[Records excerpted from a collection]

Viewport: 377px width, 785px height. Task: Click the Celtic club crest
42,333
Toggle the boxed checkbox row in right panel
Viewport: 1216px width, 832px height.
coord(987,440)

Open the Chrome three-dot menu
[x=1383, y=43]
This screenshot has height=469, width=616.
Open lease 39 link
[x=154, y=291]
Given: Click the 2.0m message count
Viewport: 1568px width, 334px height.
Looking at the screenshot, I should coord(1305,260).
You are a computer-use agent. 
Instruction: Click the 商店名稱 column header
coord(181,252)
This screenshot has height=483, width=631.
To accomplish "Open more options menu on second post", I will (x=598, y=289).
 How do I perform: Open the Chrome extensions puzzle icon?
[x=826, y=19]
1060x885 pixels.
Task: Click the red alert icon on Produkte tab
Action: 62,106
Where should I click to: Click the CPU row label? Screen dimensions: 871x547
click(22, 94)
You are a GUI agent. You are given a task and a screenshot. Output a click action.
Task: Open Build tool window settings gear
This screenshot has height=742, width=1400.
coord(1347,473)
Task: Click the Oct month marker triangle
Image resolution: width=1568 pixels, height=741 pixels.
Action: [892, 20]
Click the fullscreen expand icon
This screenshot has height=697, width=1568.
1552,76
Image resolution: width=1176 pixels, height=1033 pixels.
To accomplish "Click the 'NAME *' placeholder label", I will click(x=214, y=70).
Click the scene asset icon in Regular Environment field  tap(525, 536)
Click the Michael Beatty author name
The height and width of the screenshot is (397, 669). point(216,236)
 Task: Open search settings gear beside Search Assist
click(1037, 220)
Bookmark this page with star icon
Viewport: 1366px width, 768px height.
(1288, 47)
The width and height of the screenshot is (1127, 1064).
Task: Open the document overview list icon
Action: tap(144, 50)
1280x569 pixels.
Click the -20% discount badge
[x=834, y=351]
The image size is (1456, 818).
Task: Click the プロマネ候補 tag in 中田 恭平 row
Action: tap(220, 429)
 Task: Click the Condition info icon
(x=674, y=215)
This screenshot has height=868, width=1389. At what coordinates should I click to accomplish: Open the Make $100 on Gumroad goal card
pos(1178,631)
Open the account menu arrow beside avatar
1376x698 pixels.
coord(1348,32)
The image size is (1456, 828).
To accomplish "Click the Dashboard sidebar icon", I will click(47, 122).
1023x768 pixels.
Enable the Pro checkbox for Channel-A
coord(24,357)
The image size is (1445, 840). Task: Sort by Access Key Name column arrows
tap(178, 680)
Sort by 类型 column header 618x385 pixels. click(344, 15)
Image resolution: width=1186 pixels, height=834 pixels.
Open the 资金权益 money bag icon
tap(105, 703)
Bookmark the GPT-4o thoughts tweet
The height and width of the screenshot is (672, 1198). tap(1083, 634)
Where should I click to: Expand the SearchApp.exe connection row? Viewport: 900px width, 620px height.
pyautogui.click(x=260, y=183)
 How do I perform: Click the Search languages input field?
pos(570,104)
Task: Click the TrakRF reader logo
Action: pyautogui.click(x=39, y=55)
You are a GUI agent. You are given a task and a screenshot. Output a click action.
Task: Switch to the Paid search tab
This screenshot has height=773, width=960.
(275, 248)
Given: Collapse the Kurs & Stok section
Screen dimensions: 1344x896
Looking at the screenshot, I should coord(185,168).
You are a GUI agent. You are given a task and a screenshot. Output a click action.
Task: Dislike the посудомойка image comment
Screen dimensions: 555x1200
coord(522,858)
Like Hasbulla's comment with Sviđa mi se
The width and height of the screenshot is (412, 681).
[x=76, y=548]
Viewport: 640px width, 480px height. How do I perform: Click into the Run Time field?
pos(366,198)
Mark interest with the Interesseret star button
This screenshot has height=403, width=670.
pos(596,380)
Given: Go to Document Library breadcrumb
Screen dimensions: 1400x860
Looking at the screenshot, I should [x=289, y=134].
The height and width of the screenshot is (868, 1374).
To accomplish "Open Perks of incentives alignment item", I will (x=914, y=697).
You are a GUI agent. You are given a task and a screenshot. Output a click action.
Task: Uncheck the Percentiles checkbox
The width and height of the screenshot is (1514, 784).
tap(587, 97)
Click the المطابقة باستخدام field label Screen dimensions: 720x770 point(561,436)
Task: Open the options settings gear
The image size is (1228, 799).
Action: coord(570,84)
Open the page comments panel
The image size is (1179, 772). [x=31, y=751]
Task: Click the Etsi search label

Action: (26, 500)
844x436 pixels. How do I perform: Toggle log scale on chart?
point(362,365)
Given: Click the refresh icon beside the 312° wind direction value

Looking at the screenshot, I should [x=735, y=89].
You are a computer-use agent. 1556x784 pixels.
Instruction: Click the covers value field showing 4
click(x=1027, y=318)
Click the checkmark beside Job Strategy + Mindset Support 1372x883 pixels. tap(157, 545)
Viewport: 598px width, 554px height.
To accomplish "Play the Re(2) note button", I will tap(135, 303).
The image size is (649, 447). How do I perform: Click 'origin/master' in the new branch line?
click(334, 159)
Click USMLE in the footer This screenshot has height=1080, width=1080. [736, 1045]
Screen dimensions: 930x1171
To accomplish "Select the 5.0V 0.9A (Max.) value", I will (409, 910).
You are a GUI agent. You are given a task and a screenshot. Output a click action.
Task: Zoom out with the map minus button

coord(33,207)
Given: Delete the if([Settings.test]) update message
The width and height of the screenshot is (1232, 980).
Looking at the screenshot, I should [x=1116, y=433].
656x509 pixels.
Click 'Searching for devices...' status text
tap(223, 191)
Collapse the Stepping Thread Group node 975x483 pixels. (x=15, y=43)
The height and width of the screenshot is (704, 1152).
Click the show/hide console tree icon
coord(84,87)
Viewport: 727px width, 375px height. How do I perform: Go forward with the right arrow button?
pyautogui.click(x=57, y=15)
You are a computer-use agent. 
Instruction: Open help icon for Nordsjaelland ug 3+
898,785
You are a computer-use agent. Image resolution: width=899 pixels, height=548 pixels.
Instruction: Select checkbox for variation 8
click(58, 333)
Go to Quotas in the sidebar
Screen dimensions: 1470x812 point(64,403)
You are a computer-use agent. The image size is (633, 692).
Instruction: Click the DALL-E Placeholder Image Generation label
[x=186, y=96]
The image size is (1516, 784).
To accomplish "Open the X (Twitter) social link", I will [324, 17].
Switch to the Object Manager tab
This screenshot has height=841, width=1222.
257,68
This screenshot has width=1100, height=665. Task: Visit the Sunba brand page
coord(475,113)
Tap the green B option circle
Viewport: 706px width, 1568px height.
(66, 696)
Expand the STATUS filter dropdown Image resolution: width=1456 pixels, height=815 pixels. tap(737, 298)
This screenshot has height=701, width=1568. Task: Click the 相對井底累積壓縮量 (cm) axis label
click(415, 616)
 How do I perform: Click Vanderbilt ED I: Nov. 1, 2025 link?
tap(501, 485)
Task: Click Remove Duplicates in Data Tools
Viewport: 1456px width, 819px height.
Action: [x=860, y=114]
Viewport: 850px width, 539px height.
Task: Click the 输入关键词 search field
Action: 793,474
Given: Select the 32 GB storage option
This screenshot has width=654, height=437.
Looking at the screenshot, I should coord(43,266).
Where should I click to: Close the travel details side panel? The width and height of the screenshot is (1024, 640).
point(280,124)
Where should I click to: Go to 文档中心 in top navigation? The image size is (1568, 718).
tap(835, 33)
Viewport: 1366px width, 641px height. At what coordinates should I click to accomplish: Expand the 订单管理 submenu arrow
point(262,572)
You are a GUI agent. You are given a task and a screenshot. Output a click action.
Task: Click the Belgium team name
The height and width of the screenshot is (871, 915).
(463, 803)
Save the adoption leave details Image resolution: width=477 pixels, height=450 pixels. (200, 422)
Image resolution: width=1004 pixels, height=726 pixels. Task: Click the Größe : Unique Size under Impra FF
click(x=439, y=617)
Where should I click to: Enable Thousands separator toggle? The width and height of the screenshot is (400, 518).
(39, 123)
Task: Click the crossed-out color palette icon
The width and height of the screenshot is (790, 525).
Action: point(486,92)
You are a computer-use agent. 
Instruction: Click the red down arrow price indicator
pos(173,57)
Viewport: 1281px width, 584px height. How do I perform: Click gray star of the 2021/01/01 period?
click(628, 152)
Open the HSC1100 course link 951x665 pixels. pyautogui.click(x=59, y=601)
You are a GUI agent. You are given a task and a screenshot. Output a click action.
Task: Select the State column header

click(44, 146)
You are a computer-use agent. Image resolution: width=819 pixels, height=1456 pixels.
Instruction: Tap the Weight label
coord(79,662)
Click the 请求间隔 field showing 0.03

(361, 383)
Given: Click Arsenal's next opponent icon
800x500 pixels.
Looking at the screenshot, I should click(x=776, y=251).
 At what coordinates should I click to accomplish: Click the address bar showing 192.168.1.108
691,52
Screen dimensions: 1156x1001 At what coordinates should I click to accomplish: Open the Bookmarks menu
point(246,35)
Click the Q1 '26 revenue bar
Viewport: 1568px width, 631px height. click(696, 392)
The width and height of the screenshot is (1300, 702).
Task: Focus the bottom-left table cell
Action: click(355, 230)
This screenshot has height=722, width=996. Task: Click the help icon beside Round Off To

__WHAT THE TASK REQUIRES__: The lines that mention the word "options" should be pulled from the records above.

__RESPONSE TO THE TASK__:
To accomplish "Open more options menu on second post", I will (x=598, y=289).
Task: Open the options settings gear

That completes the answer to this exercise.